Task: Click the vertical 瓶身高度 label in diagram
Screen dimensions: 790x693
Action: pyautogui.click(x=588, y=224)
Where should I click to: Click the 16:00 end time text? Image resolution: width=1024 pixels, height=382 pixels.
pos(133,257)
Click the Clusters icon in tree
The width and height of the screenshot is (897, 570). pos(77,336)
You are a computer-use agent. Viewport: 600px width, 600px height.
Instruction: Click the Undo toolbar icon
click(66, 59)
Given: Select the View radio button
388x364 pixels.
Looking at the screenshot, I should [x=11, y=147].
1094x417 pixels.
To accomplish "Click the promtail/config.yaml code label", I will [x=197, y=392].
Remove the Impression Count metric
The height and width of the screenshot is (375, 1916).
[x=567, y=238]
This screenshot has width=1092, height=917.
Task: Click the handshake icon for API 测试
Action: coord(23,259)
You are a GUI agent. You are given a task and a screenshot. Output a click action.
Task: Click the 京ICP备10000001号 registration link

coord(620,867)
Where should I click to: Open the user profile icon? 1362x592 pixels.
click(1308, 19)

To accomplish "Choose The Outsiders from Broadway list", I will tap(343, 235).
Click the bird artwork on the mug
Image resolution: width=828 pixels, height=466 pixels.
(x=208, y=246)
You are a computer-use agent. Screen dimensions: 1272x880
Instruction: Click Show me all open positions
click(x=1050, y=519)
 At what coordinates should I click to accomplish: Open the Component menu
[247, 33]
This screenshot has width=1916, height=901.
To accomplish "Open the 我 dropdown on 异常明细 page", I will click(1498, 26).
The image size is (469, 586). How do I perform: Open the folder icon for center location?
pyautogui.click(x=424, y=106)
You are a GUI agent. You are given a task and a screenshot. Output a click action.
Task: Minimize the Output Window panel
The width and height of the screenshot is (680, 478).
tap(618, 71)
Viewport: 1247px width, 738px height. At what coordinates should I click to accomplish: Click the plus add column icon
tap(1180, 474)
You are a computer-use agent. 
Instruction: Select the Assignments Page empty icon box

WORK ITEM: Would you return the full set of entries, unchanged in every detail?

TASK OUTPUT:
Task: Click the vertical 瓶身高度 label in diagram
Screen dimensions: 790x693
Action: pyautogui.click(x=588, y=224)
Where should I click to: Click the 16:00 end time text? Image resolution: width=1024 pixels, height=382 pixels.
pos(133,257)
Click the Clusters icon in tree
The width and height of the screenshot is (897, 570). pos(77,336)
You are a computer-use agent. Viewport: 600px width, 600px height.
Instruction: Click the Undo toolbar icon
click(66, 59)
Given: Select the View radio button
388x364 pixels.
Looking at the screenshot, I should [x=11, y=147].
1094x417 pixels.
To accomplish "Click the promtail/config.yaml code label", I will [x=197, y=392].
Remove the Impression Count metric
The height and width of the screenshot is (375, 1916).
[x=567, y=238]
This screenshot has width=1092, height=917.
Task: Click the handshake icon for API 测试
Action: coord(23,259)
You are a GUI agent. You are given a task and a screenshot. Output a click action.
Task: Click the 京ICP备10000001号 registration link

coord(620,867)
Where should I click to: Open the user profile icon? 1362x592 pixels.
click(1308, 19)

To accomplish "Choose The Outsiders from Broadway list", I will tap(343, 235).
Click the bird artwork on the mug
Image resolution: width=828 pixels, height=466 pixels.
(x=208, y=246)
You are a computer-use agent. Screen dimensions: 1272x880
Instruction: Click Show me all open positions
click(x=1050, y=519)
 At what coordinates should I click to accomplish: Open the Component menu
[247, 33]
This screenshot has width=1916, height=901.
To accomplish "Open the 我 dropdown on 异常明细 page", I will click(1498, 26).
The image size is (469, 586). How do I perform: Open the folder icon for center location?
pyautogui.click(x=424, y=106)
You are a GUI agent. You are given a task and a screenshot. Output a click action.
Task: Minimize the Output Window panel
The width and height of the screenshot is (680, 478).
tap(618, 71)
Viewport: 1247px width, 738px height. At what coordinates should I click to accomplish: Click the plus add column icon
tap(1180, 474)
You are a computer-use agent. 
Instruction: Select the Assignments Page empty icon box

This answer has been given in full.